_TEXT TO READ:_
Let $m$ be a constant.
Say I have a particle moving with constant speed $u$ along the curve in $x-y$ plane given in polar coordinates by $r=e^{m\theta}$, where $r$ is the radius. I think I can parametrize this as: $$f(t)=e^{mt}(\cos(t),\sin(t)),$$ it starts at $t=0$ and hence at radius $r=1$.
- I want to find the particles distance from the origin at time $t$.
So I find the velocity by deriving $f(t):$ $$\dot{f}(t)=(me^{mt}\cos(t)-e^{mt}\sin(t),me^{mt}\sin(t)+\cos(t)),$$ and so if I take the euclidean norm, to find the speed, I have: $$\|\dot{f}(t)\|=e^{mt}(1+m^2),$$ where we have that $u$ is the constant velocity, so: $$e^{mt}(1+m^2)=u,$$ this disturbs me, since as $t$ increases, where $m$ is constant, the LHS increases, yet the RHS i.e. speed is constant, so this cannot be possible?
Then I suppose I have to reparametrize my path with some function of $h(t)$ in place of $t$, so as to ensure it is moving at the correct speed?
The curve $f(t) = e^{mt} [\cos(t), \sin(t)]$ does indeed have nonconstant speed $e^{mt} \sqrt{m^2+1}$. In order to make the speed constant, you could take $t = T(s)$ where $$\dfrac{dT}{ds} = e^{-mT}$$ The solutions to this differential equation are $$ T(s) = \frac{1}{m} \ln(a + m s) $$ for arbitrary constant $a$. Thus you could parametrize your curve as $$ F(s) = (a + m s) \left[\cos\left(\frac{\ln(a+ms)}{m}\right), \; \sin\left(\frac{\ln(a+ms)}{m}\right)\right] $$

_DIRECTIONS:_
1: Print the part of the spiral thread that begins at the words "Let $m$ be a" and stops after "cannot be possible?", copying it word for word.
2: Rescale the rows starting at the line that contains "The image size" and running through the last of the rows. Reproduce those lines in full, requests included, and multiply every coordinate in the answers by 1.8, rounding to whole numbers with halves rounded up. Leave the pictures out, and give only these lines.

_INFORMATION SUPPLIED:_
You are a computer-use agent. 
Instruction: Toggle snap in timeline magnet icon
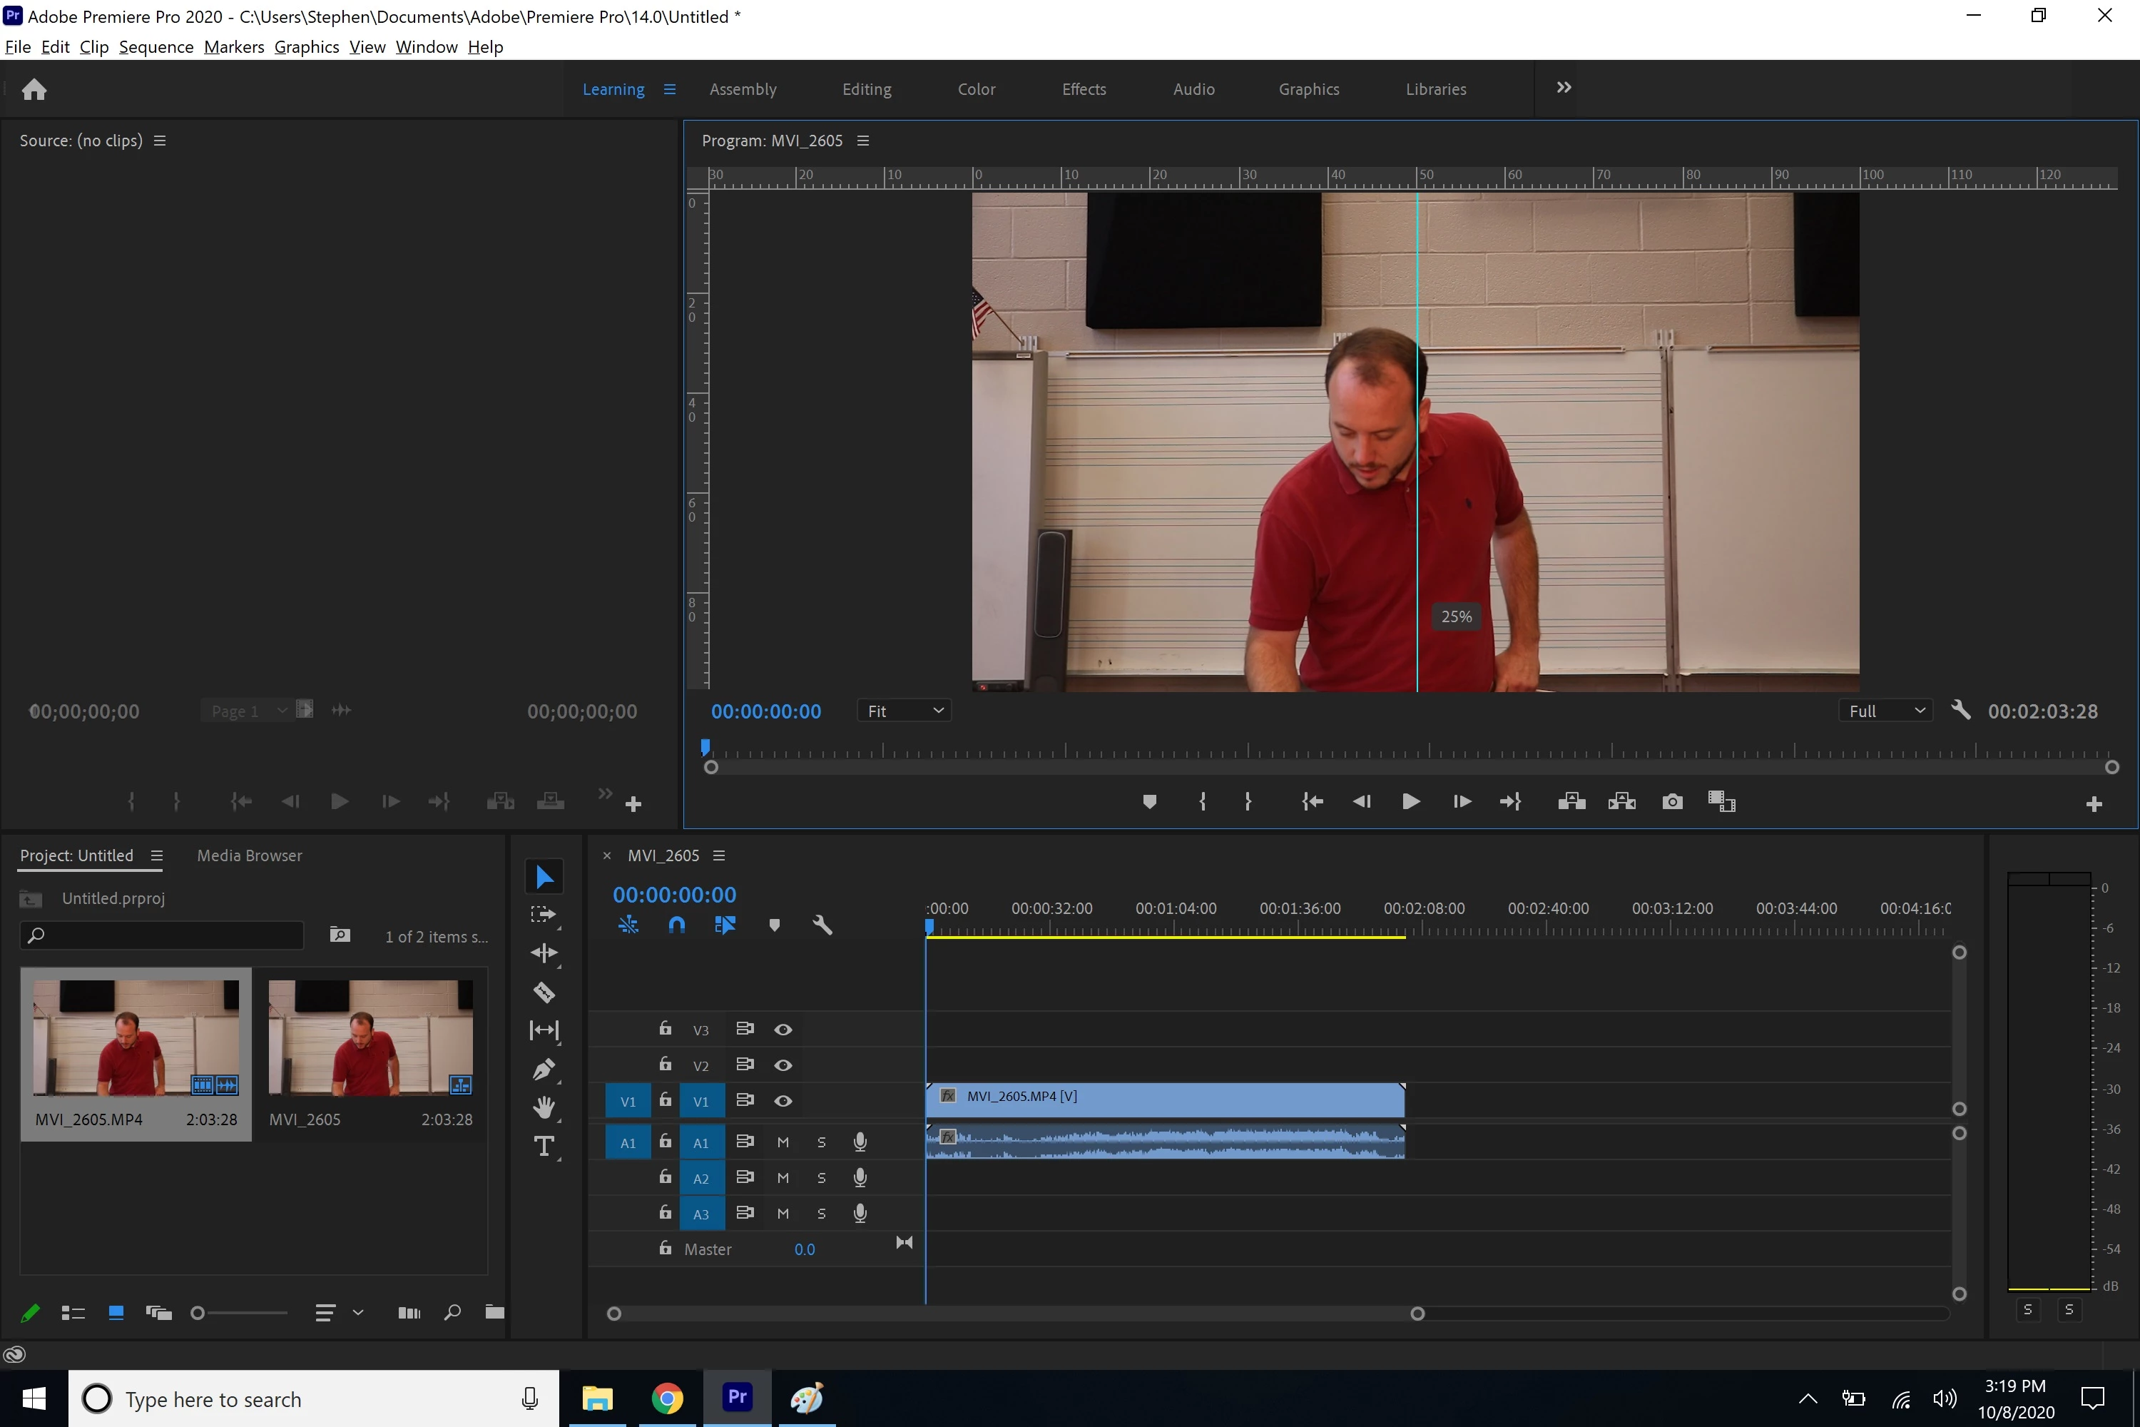tap(676, 925)
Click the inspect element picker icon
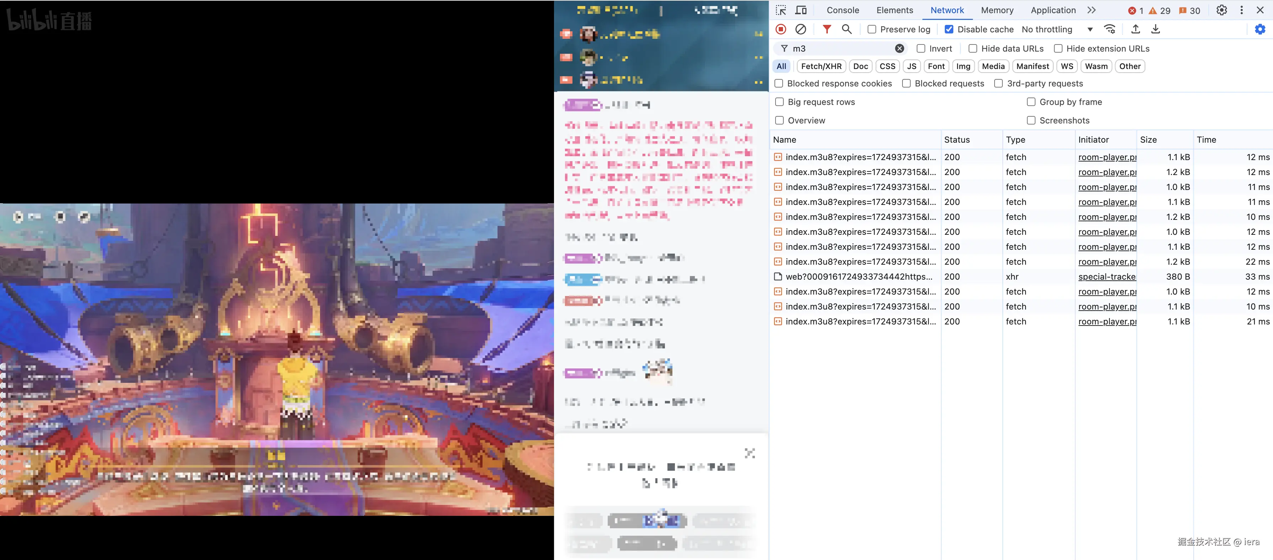 point(781,10)
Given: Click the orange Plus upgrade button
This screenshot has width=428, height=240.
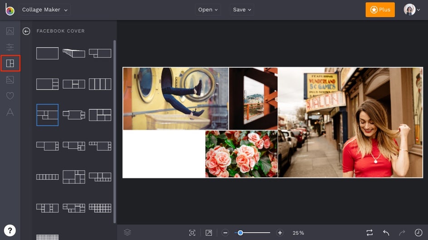Looking at the screenshot, I should (380, 10).
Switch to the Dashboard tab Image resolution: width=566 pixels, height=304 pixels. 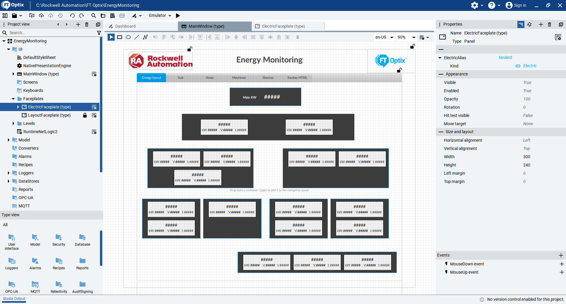coord(125,26)
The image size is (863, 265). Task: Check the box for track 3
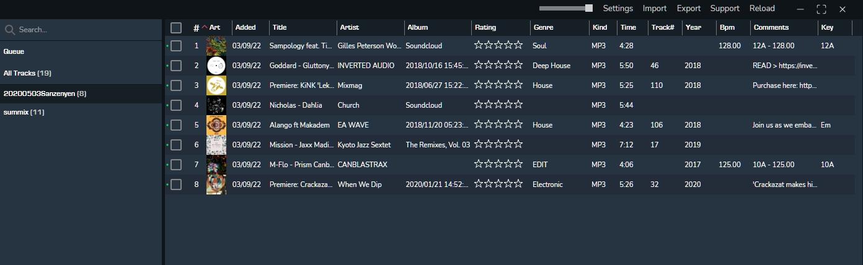pos(176,85)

_COMPLETE ANSWERS:_
1:
Let $m$ be a constant.
Say I have a particle moving with constant speed $u$ along the curve in $x-y$ plane given in polar coordinates by $r=e^{m\theta}$, where $r$ is the radius. I think I can parametrize this as: $$f(t)=e^{mt}(\cos(t),\sin(t)),$$ it starts at $t=0$ and hence at radius $r=1$.
- I want to find the particles distance from the origin at time $t$.
So I find the velocity by deriving $f(t):$ $$\dot{f}(t)=(me^{mt}\cos(t)-e^{mt}\sin(t),me^{mt}\sin(t)+\cos(t)),$$ and so if I take the euclidean norm, to find the speed, I have: $$\|\dot{f}(t)\|=e^{mt}(1+m^2),$$ where we have that $u$ is the constant velocity, so: $$e^{mt}(1+m^2)=u,$$ this disturbs me, since as $t$ increases, where $m$ is constant, the LHS increases, yet the RHS i.e. speed is constant, so this cannot be possible?

2:
The image size is (863, 265). Task: Check the box for track 3
pos(317,153)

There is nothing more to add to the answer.